We understand that waiting to find out your exam results can be an extremely nerve-wracking experience. It is important to know that feeling some kind of stress is a completely natural reaction. But, if it becomes persistent, if it never gives you a moment’s peace, it is important to take action to stop those nerves from affecting your health and well-being.
Dr Hayley van Zwanenberg, a consultant child and adolescent psychiatrist at Priory Group has looked at ways you can reduce your stress to prevent it from affecting your physical and mental health. Some of her suggestions are as below.
It’s Good to Talk
There will always be someone you can talk to when you feel worried about your exam results or your future. Whether it is a parent, carer or friend, you should discuss your thoughts and emotions with them when you feel troubled.
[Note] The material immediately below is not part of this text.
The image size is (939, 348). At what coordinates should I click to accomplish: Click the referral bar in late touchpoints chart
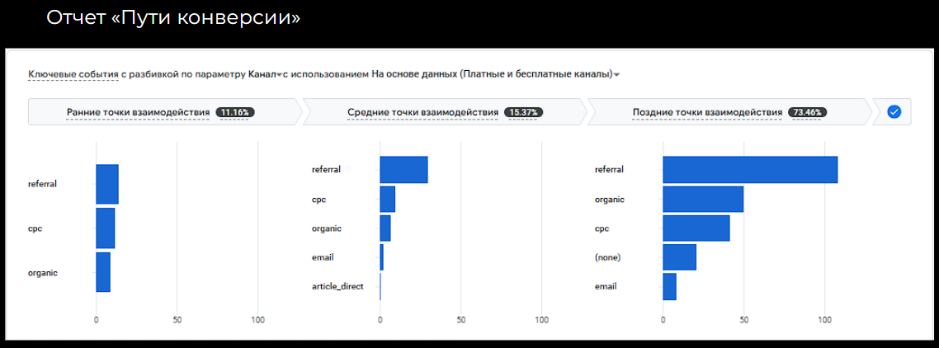[x=750, y=170]
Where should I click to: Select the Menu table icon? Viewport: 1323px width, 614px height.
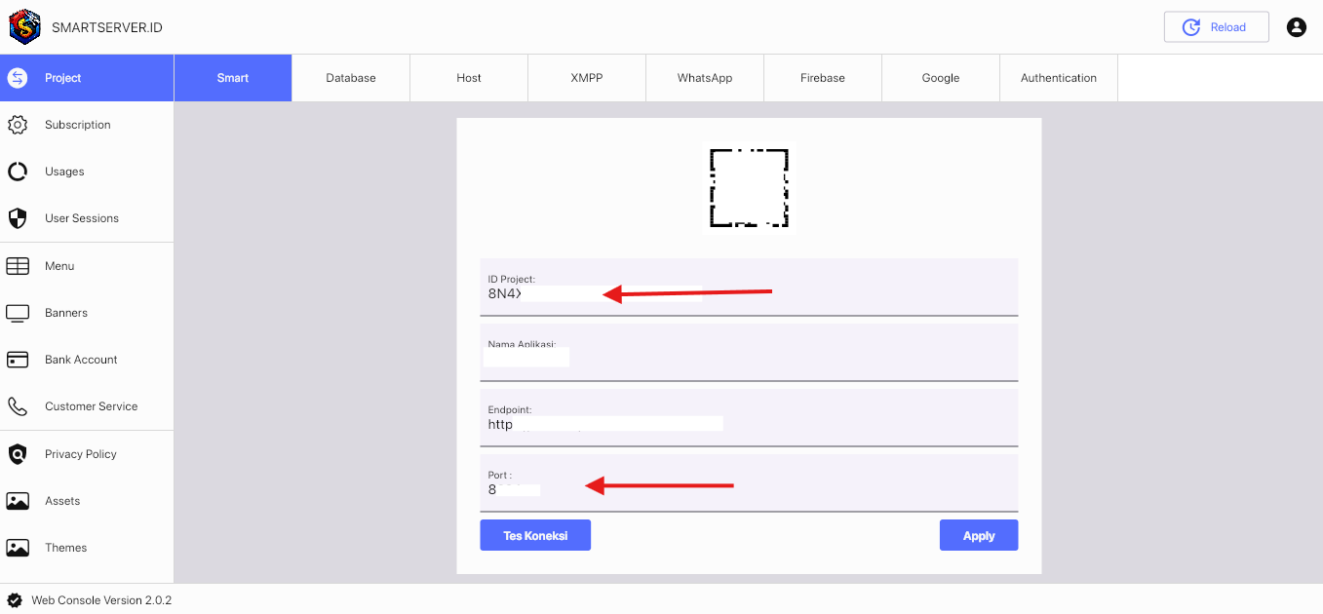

A parent might be able to help you challenge your worries by providing you with evidence that your thoughts are not a balanced view. For example, they will be able to reassure you about how much revision you did and how well you have performed in past exams.
You may want someone to lend an ear or distract you with a quick chat or offer of advice. By taking the time to access this emotional support, you have the opportunity to let off steam and is so doing prevent your feelings from boiling over. There are also supportive charities like Child Line and the Samaritans who can be contacted anonymously over the phone or through web chat.
When you get anxious, your “fight or flight” response kicks in, where your body releases adrenaline and increases your heart rate. Breathing deeply can help your body to settle down to a more natural state. Imagine, then, blowing into a balloon: As you take a deep breath in, notice your stomach rising as you allow your lungs to take in the maximum amount of air. Then slowly breathe out imagining you are filling the balloon with air. Try and do this three times.
Keep Yourself Busy
Try and ensure you have structure and activities each day. For example, give yourself a project to complete over the summer, look at voluntary or part-time work, organise social activities with your friends and help out at home. If you keep yourself busy, you have less time to sit and dwell on your thoughts. You will also feel better about yourself as you have been able to achieve something.
Getting Good Quality Sleep
We understand that getting a good night’s sleep may seem impossible because of your nerves, but it is important to try your hardest to get into a good routine. Go to bed and wake up at similar times every day, and make your bedroom a relaxing space, with any screens turned off at least an hour before bedtime. Avoid caffeinated drinks in the hours before bedtime and try to fit in at least twenty minutes of exercise each day – but again, not too close to bedtime.
Form a Plan for Results Day
Think about all the possible outcomes on results day, and jot them down. Then, write a potential plan for each one. For example, if you were to get your expected grades, what happens; If you get lower than expected, what would your next steps be?
This can help you to recognise that there are options and a future for you, regardless of what happens. It can stop yourself from worrying about the unknown, because it means you have a plan for every scenario.
Tackle Your Negative Thoughts
It is easy to gravitate towards the worst case scenario when you’re feeling anxious. Do you believe you failed your exam spectacularly? Do you think you’re going to get terrible grades across the board? There are steps you can take to question and alter these thoughts:
Then, write down a healthier way of thinking about the situation. For example, instead of thinking that you’ve failed an exam, you may want to think, “I know it was tough, but I worked so hard that I know I tried it my best. I’m proud of the work I put in.”
Completing this activity at the end of every day will stop you from focusing on potential negative outcomes during this stressful time.
If your stress levels don’t seem to be getting any better, you should visit your GP. They will be able to provide you with the right support you may need at this time.